Insulting

practicalpages.wordpress.com

I was thinking about an incident that happened in my life many, many years ago that tested my integrity and character. I had a friend whom I considered one of my closest friends. She began to entertain the idea of an affair with the husband of another friend of ours. They were clearly flirting and he was definitely hanging around way too much. I was honest and told her what I thought about the whole thing and my disapproval was made clear, fun killer that I am! She thanked me for my opinion but I didn’t change her mind. You can’t really be surprised at all that my friends tend to be strong willed right?

Early one morning she called me and said that she had told her husband she was with me the night before, when she hadn’t been, and if he were to ask me I was to confirm her story. She then proceeded to tell me what we had done the night before and why so our stories would match. I told her that I would not lie for her. She became angry with me and said she thought she could count on me as her friend. She tried the guilt card, “I thought we were friends?” “I’ve loved you like a sister, and if you were doing this, I would lie for you.” Oops, I realized she didn’t know me.

Actually, the truth of the matter was that she insulted me by thinking I was that kind of woman. You know the kind that would lie to a husband, who was also my friend? Yes, not happening. She thought she could make me complicit with her sin. Neither of which was true, thank God.

A friend doesn’t ask you to comply with her sin. If she’s woman enough to take on her sin, let her be woman enough to face the consequence. I’ve heard people tell me that they lied for their friend because they didn’t want to get involved or didn’t want their friend to be mad at them. This argument doesn’t hold water because the moment we lie, we become involved in the very thing we said we didn’t want to get caught up in.

#### [RECORD EXCERPTS]
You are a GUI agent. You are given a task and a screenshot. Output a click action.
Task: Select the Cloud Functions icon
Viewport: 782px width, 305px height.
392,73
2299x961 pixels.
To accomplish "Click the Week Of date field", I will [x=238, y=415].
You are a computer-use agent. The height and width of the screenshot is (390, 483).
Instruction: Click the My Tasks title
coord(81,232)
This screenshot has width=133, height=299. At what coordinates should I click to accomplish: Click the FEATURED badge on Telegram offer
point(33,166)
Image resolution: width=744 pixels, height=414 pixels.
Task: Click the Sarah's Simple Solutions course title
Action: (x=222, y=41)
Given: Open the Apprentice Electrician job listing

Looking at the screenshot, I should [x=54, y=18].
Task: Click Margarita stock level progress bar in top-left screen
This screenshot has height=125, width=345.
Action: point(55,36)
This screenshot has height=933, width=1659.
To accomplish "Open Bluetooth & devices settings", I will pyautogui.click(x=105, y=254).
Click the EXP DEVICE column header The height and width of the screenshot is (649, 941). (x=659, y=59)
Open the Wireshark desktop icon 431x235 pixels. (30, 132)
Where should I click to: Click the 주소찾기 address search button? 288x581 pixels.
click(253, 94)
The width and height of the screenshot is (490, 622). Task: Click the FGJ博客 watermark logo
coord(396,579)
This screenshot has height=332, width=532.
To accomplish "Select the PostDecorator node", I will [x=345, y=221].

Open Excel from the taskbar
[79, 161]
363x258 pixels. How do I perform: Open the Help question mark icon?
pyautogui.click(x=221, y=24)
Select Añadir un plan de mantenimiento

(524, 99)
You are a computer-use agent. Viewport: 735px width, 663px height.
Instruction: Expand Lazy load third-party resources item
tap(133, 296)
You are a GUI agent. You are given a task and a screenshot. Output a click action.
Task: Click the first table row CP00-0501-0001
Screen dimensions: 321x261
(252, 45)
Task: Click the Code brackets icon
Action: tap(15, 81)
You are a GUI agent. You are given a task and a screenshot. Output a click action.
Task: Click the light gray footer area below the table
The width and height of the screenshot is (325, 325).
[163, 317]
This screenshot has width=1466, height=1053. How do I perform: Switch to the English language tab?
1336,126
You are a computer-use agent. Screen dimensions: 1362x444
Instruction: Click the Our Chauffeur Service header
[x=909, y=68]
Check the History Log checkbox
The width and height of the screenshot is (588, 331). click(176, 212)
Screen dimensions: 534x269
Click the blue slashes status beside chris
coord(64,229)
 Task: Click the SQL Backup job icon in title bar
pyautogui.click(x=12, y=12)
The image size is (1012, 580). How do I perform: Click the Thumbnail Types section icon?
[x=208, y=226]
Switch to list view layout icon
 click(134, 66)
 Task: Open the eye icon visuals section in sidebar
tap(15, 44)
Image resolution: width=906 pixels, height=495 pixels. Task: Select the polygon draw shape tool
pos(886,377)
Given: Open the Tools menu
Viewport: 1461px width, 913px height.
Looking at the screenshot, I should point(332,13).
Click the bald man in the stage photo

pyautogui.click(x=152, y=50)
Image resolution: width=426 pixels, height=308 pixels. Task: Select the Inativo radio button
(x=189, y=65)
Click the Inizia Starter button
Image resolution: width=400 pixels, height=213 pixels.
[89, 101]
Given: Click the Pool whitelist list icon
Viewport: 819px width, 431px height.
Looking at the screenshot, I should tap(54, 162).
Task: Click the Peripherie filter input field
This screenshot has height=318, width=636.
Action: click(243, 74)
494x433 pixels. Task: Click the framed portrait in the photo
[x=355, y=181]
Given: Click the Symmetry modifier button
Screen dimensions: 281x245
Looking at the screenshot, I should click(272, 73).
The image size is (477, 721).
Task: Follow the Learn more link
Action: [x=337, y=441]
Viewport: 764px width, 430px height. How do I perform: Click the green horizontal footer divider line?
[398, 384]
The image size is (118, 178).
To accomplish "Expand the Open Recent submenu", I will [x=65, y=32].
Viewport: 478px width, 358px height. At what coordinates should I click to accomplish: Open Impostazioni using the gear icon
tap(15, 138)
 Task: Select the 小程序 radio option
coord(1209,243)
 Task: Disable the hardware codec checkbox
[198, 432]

#### [THE TASKS]
1: Translate this sentence from the post about refusing to lie for a friend into Spanish: "A friend doesn’t ask you to comply with her sin."
2: Find every line of the entries that contains the word "field", matching case exactly, and copy each of those lines.

#### [EXERCISE RESULTS]
1: Una amiga no te pide que seas cómplice de su pecado.

2:
To accomplish "Click the Week Of date field", I will [x=238, y=415].
Task: Click the Peripherie filter input field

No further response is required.